Your task is to give the listing below back word for word, pictures excluded.

· · · ·

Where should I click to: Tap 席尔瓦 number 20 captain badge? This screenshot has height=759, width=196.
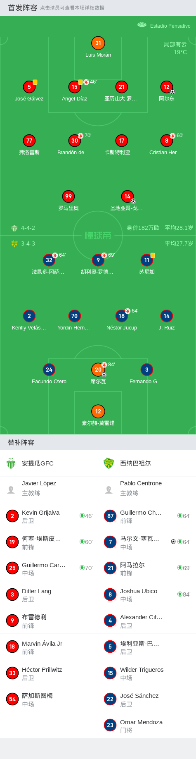coord(98,370)
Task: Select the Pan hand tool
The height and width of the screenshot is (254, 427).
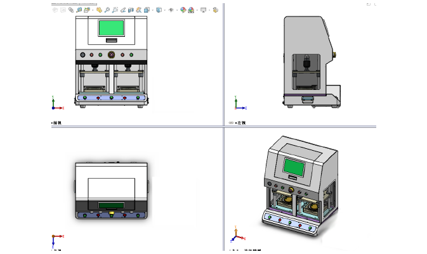Action: pyautogui.click(x=98, y=10)
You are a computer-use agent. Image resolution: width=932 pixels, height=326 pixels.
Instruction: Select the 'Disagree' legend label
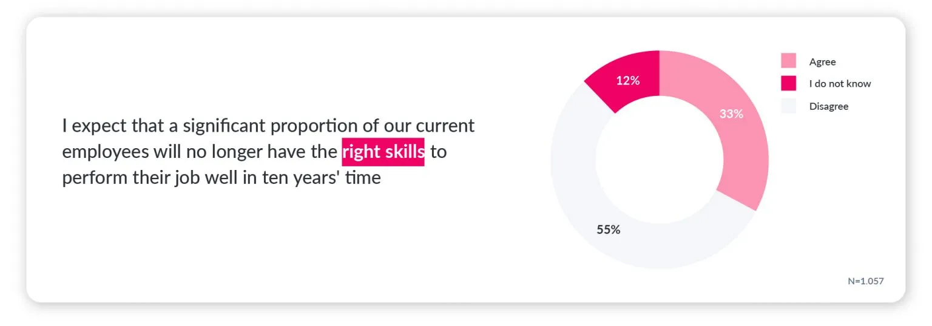tap(828, 106)
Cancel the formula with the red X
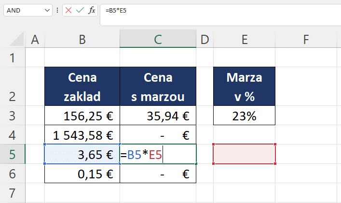Image resolution: width=341 pixels, height=203 pixels. tap(68, 10)
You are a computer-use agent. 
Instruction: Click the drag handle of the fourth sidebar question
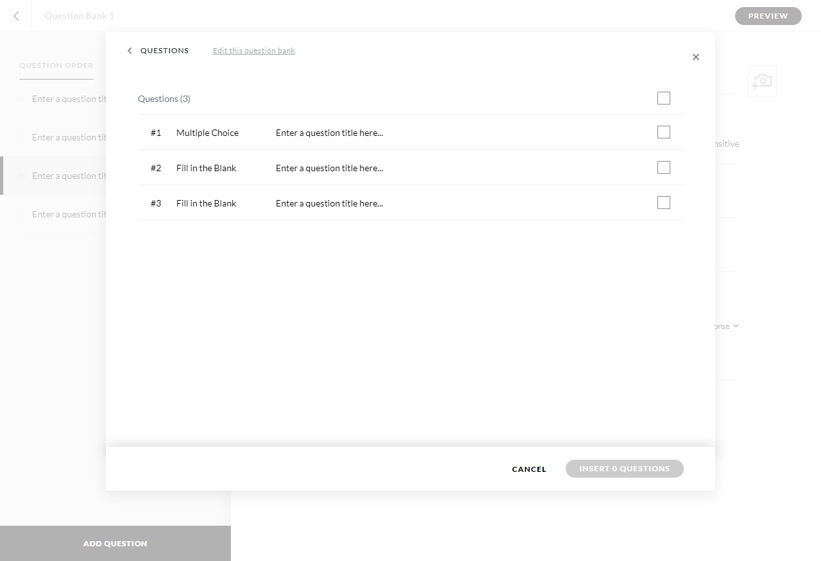[22, 214]
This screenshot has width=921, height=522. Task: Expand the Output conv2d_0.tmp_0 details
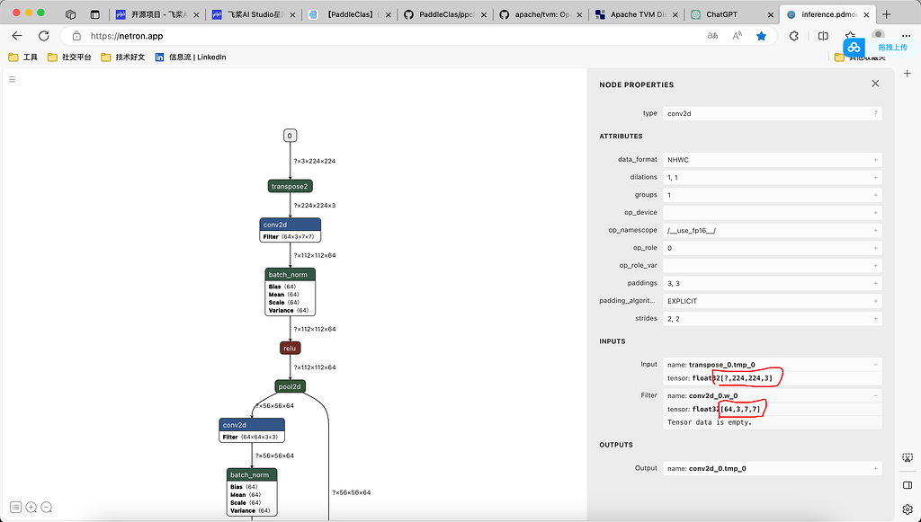[875, 469]
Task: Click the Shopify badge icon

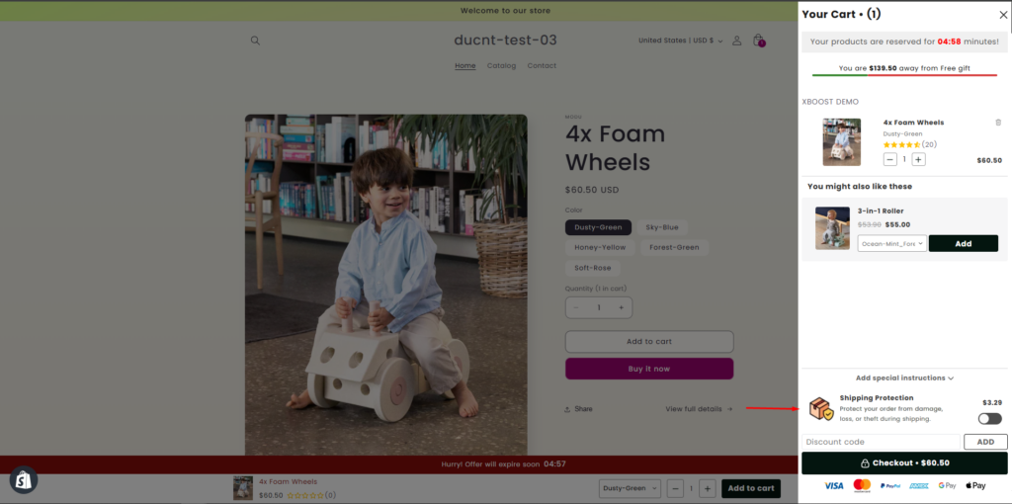Action: coord(24,479)
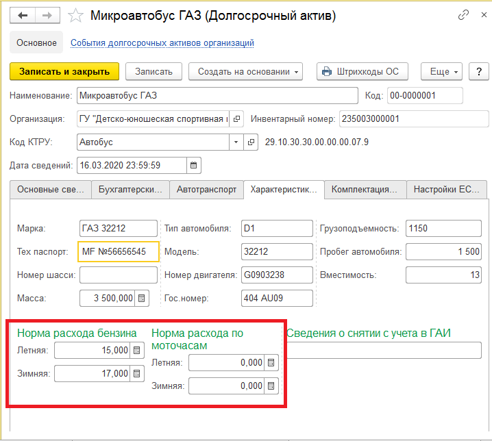Switch to the Автотранспорт tab
492x441 pixels.
(x=206, y=189)
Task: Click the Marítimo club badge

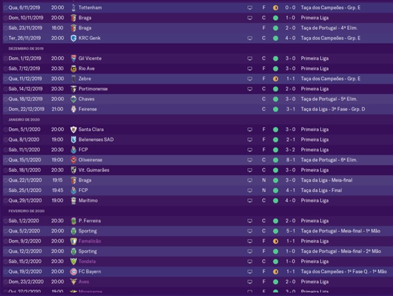Action: [x=74, y=200]
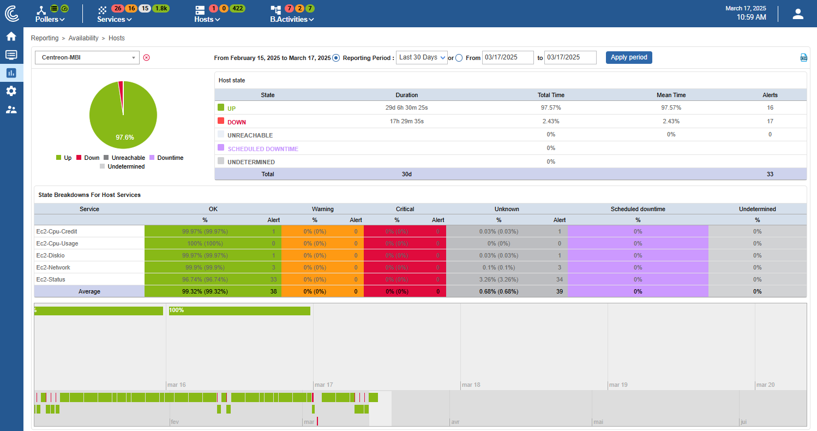Click the green Up legend swatch
This screenshot has height=431, width=817.
(59, 158)
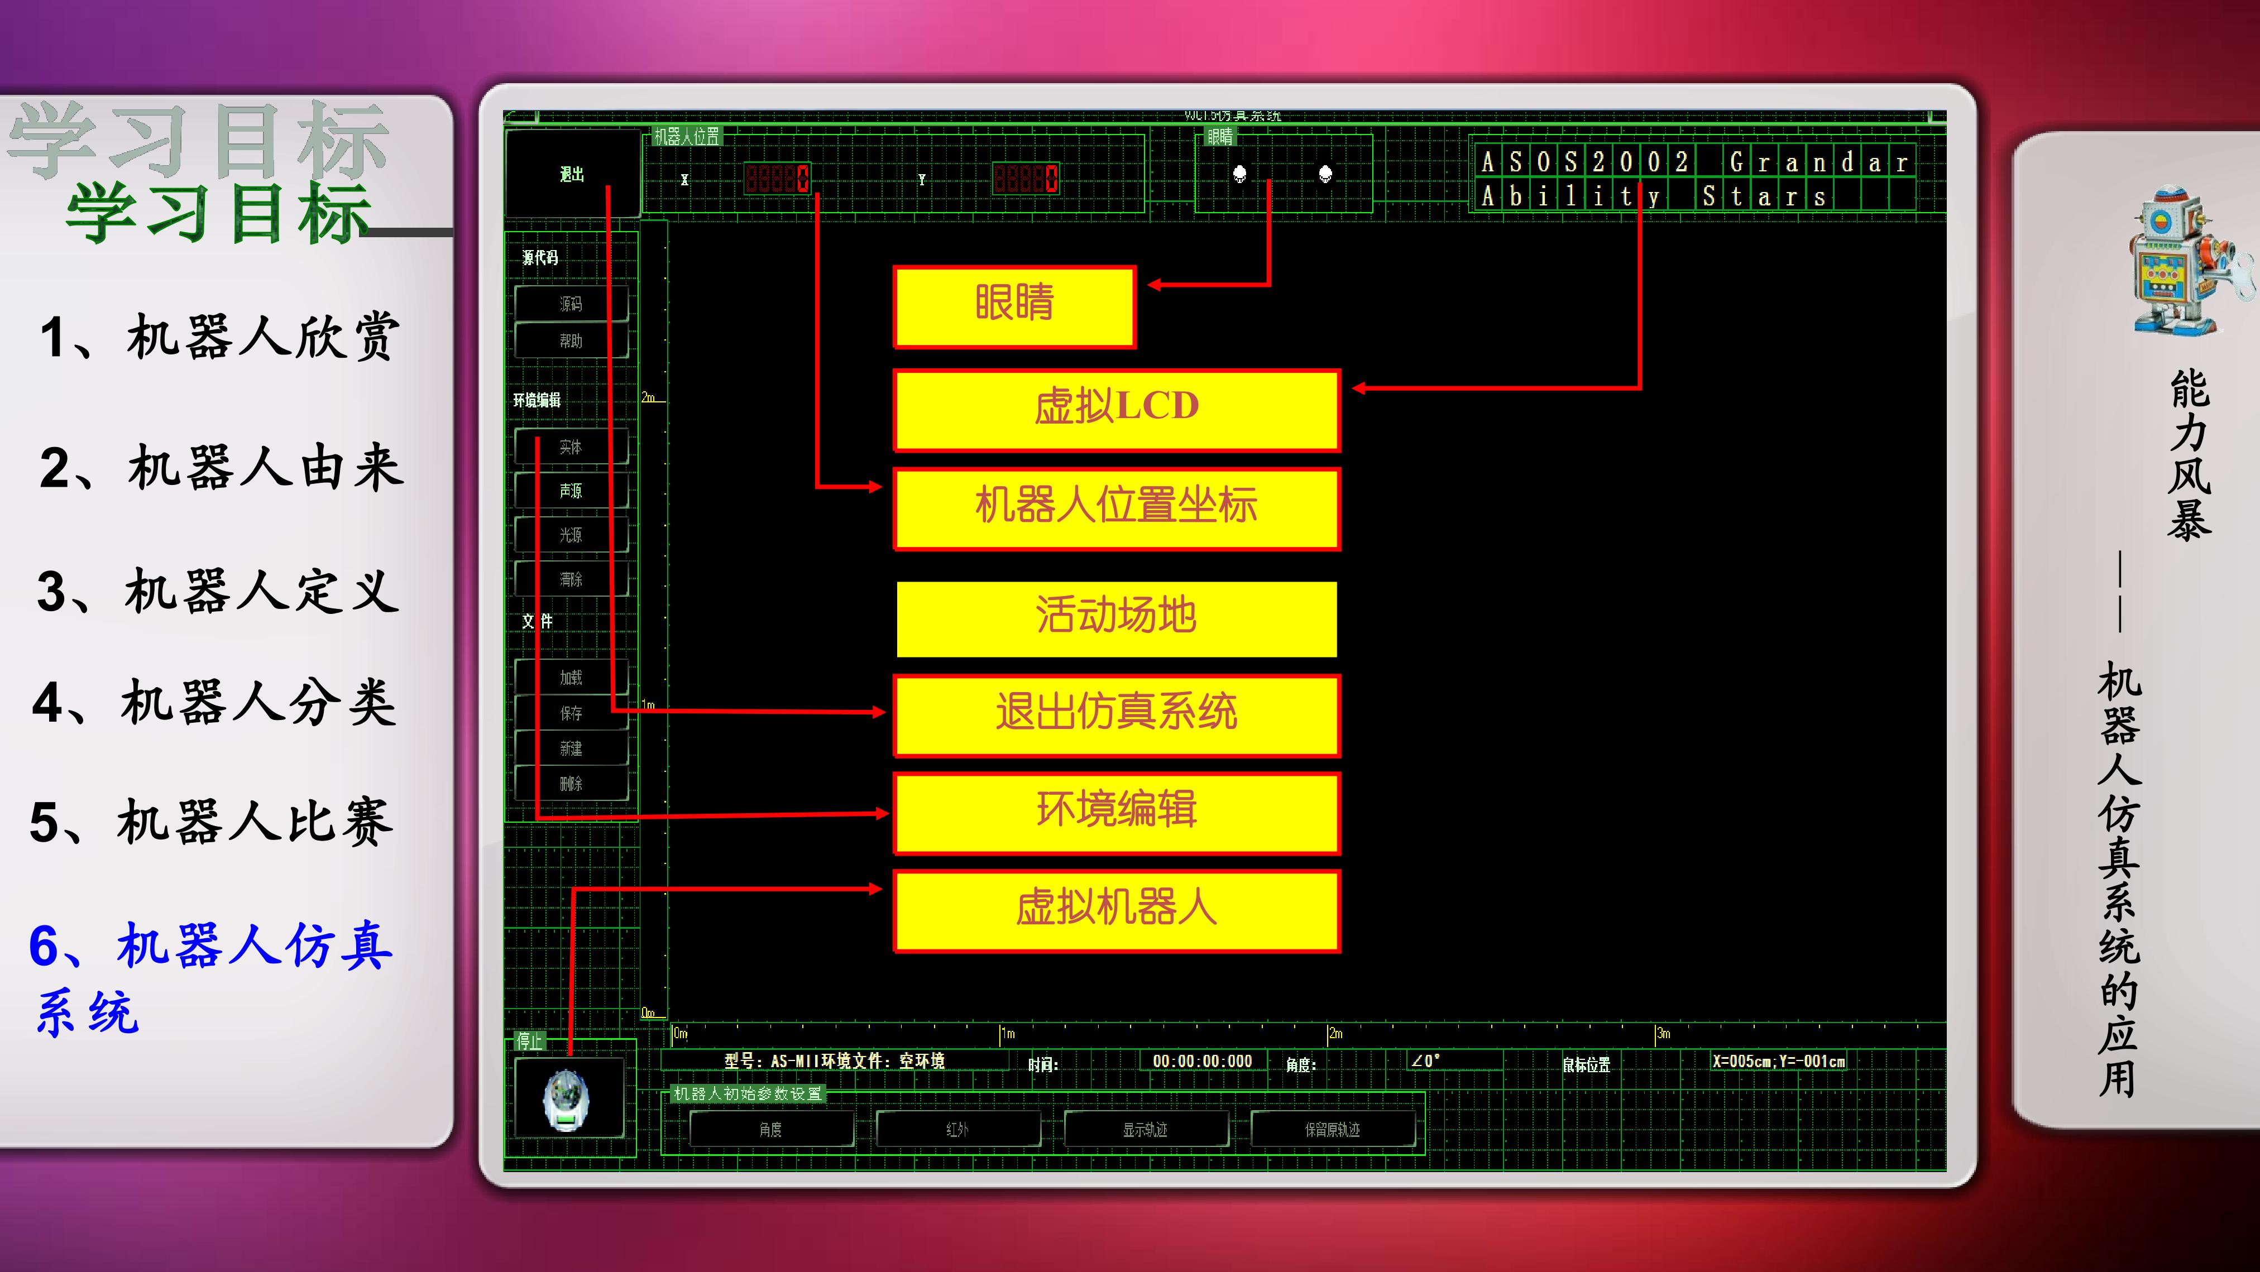This screenshot has height=1272, width=2260.
Task: Toggle the 保留原轨迹 keep trajectory option
Action: (x=1333, y=1129)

· · · ·

- Solution for this problem
Where should I click to: Tap 席尔瓦 number 20 captain badge? This screenshot has height=759, width=196.
coord(98,370)
Task: Select the Pan hand tool
The height and width of the screenshot is (254, 427).
Action: pyautogui.click(x=98, y=10)
You are a computer-use agent. Image resolution: width=932 pixels, height=326 pixels.
Instruction: Select the 'Disagree' legend label
tap(828, 106)
Cancel the formula with the red X
Image resolution: width=341 pixels, height=203 pixels. tap(68, 10)
You are a computer-use agent. 
Instruction: Click the drag handle of the fourth sidebar question
[22, 214]
This screenshot has width=921, height=522. Task: Expand the Output conv2d_0.tmp_0 details
[875, 469]
Task: Click the Shopify badge icon

Action: coord(24,479)
Switch to the Автотранспорт tab
492x441 pixels.
(x=206, y=189)
Task: Click the Marítimo club badge

Action: [x=74, y=200]
Click the green Up legend swatch
This screenshot has height=431, width=817.
(59, 158)
This screenshot has height=1272, width=2260.
Task: Toggle the 保留原轨迹 keep trajectory option
Action: (x=1333, y=1129)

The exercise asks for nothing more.